Taroon, for his part, grows to question both his motives for, and the price of, helping the occupation, with Jones-Shukoor channelling an almost comically caged vitality as tragedy and horror accumulate. Opposite him, Zaiwala’s wonderfully modest, subtle, and introspective Jawid lends the interrogation of courage and cowardice a grave moral complexity.
Whether this is an accurate portrayal of life in occupied Kabul – and there are melodramatic flourishes (not to mention Australian accents) which strain to convey it realistically – seems less important than that the attempt to imagine it exists.
Aside from alleged war crimes committed by Australian troops, we get scant news about Afghanistan, and this play might inspire you to discover how dire the situation is for ordinary people under Taliban rule.

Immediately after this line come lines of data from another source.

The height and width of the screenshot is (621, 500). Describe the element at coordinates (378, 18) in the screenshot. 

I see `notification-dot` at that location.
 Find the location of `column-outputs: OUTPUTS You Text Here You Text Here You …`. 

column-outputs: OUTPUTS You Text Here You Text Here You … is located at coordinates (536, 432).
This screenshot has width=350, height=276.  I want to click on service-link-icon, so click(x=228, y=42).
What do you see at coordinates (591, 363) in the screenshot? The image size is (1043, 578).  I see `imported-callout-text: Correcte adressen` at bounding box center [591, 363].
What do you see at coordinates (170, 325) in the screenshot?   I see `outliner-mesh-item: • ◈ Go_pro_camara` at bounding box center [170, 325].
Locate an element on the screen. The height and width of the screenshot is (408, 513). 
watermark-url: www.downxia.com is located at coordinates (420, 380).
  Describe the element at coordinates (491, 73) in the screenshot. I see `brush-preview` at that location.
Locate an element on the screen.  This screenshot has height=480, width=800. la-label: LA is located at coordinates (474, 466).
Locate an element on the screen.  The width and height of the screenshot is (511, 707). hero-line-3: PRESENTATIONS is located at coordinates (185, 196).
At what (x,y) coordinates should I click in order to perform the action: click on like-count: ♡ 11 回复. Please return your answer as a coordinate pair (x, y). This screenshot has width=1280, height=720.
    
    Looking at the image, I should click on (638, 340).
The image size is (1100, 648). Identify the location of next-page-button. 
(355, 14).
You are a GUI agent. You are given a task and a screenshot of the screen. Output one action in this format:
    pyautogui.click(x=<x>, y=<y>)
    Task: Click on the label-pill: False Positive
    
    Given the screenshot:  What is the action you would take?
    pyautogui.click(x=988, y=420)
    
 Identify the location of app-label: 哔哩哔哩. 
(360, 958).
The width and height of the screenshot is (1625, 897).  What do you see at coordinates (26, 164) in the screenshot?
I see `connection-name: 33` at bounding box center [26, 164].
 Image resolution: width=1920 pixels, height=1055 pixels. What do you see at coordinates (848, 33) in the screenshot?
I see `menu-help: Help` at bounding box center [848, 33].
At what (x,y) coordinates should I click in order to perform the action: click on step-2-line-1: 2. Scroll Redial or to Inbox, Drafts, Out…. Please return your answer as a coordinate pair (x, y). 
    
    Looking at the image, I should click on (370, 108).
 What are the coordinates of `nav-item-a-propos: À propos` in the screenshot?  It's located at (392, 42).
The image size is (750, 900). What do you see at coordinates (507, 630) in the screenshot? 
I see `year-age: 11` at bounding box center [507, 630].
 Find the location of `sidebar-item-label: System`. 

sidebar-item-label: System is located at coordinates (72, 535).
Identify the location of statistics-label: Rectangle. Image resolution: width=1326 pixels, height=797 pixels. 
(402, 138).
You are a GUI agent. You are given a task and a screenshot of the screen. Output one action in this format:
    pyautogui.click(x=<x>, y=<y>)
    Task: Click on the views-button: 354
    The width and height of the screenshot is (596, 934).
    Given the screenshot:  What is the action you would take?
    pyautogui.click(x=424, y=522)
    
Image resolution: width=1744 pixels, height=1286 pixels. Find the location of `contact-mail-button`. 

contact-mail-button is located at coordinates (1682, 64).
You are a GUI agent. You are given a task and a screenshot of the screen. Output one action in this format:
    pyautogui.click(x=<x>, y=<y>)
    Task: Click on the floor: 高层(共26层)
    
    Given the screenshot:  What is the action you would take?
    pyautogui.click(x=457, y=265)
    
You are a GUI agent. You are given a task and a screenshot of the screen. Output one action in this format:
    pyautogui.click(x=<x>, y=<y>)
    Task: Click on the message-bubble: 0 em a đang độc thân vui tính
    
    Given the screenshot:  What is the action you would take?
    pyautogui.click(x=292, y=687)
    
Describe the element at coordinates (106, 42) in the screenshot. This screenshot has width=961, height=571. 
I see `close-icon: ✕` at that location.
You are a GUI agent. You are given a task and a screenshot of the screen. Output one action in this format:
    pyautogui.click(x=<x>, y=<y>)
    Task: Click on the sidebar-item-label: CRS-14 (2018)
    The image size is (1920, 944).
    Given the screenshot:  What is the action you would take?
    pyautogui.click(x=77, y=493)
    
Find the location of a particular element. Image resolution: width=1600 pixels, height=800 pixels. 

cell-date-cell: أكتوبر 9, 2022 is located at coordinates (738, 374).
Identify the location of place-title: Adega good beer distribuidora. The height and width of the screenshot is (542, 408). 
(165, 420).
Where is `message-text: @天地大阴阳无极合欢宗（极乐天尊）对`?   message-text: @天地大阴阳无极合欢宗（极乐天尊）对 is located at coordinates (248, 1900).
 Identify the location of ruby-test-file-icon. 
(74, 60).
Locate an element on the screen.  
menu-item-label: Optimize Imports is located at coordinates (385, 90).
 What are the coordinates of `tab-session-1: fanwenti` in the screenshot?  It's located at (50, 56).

Afiya would not be educated in Kabul today. She would not be allowed to work. The UN estimates two thirds of the population requires humanitarian assistance, and it has threatened to pull out of the country next month if the Taliban edict banning aid organisations from employing local women isn’t lifted.
Are we complicit in all this? What can we do? At the very least, we have a responsibility not to look away, to insist that Australia meets its international obligations to those – like some of the characters in this play – forced to flee their homelands as refugees.